#### EXERCISE REQUIREMENTS
Please report each line in the material below that includes "Models".

#### DATA RECORDS
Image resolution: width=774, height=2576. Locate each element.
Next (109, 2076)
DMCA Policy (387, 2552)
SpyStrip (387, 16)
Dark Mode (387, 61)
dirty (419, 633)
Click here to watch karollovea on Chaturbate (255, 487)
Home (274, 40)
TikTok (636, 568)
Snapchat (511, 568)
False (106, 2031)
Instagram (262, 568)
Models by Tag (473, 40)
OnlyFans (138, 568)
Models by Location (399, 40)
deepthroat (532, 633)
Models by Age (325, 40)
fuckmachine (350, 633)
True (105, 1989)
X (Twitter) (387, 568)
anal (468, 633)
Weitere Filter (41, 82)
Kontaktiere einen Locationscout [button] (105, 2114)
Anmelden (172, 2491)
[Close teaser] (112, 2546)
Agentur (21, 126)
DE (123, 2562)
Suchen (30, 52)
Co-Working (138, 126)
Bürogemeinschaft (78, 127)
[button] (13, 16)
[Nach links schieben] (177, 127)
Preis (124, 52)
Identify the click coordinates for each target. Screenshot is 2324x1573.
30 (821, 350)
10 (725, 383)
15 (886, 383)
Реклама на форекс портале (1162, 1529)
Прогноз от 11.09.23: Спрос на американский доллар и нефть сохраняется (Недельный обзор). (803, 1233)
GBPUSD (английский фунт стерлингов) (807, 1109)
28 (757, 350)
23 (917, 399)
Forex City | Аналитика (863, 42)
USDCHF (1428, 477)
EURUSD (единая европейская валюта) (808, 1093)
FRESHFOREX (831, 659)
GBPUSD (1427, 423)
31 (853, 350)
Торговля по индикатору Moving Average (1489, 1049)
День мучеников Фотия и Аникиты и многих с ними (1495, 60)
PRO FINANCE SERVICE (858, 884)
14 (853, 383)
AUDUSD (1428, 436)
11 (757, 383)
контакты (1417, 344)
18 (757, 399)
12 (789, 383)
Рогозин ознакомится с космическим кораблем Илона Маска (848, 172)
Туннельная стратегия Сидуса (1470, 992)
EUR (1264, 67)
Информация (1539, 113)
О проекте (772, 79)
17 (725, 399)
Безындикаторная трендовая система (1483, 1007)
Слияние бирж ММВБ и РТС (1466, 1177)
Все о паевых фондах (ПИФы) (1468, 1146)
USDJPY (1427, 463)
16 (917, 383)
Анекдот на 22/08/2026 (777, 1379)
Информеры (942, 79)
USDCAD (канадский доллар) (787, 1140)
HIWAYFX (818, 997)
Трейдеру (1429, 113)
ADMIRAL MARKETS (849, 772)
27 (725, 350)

#### FINISHED EXERCISE
Models by Tag (473, 40)
Models by Location (399, 40)
Models by Age (325, 40)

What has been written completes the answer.